▶ **GIVEN EXERCISE**:
Rewrite the material from the line with "You are a computer-use agent. The" to the line with "tap(710, 981)", replacing "vendor" with "supplier" and keeping everything else the same.

▶ **EXERCISE INPUTS**:
◇ ◇ ◇ ◇
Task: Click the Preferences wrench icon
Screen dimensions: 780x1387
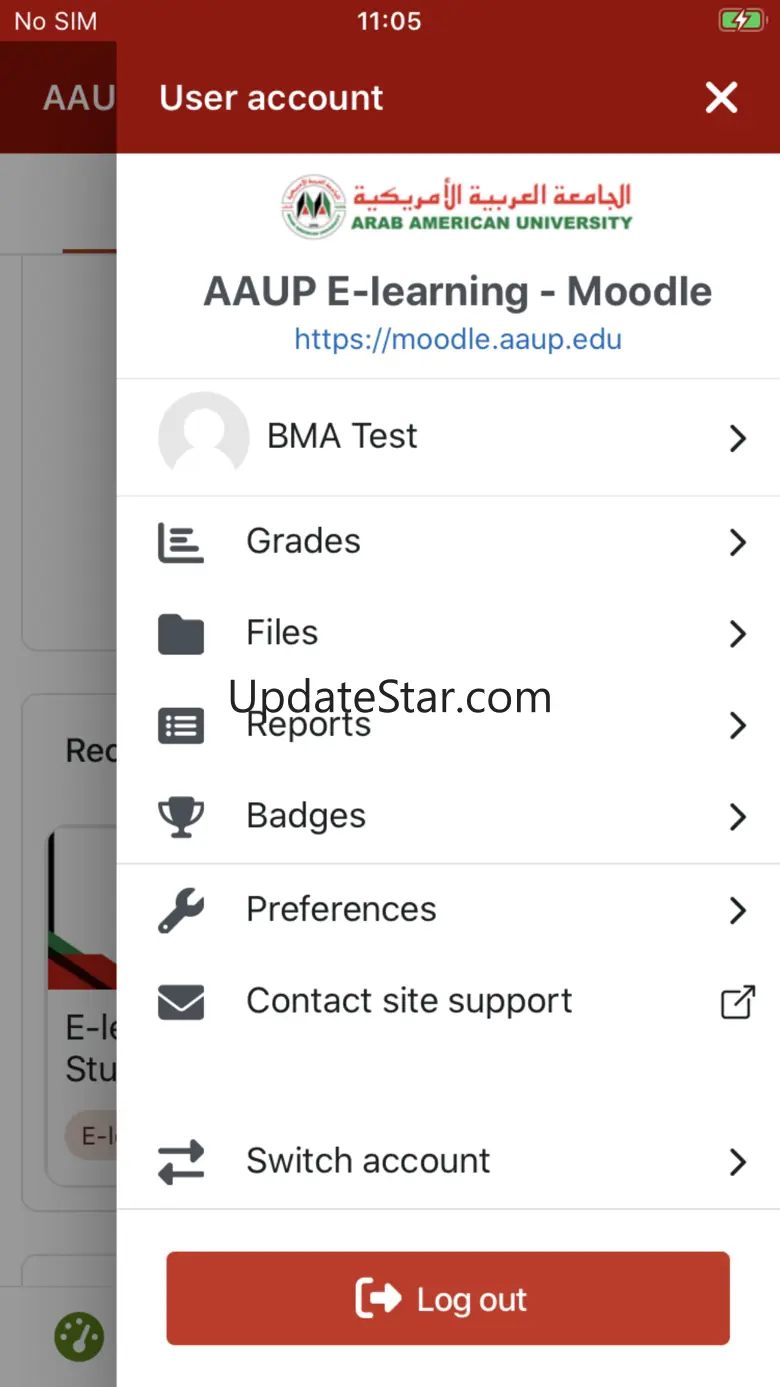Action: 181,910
◇ ◇ ◇ ◇
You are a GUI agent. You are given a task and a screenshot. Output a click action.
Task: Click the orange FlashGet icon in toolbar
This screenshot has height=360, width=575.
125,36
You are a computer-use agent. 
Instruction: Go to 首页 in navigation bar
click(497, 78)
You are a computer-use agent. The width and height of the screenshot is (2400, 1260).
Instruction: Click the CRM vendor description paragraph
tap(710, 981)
◇ ◇ ◇ ◇
▶ **FULL OUTPUT**:
You are a computer-use agent. The width and height of the screenshot is (2400, 1260).
Instruction: Click the CRM supplier description paragraph
tap(710, 981)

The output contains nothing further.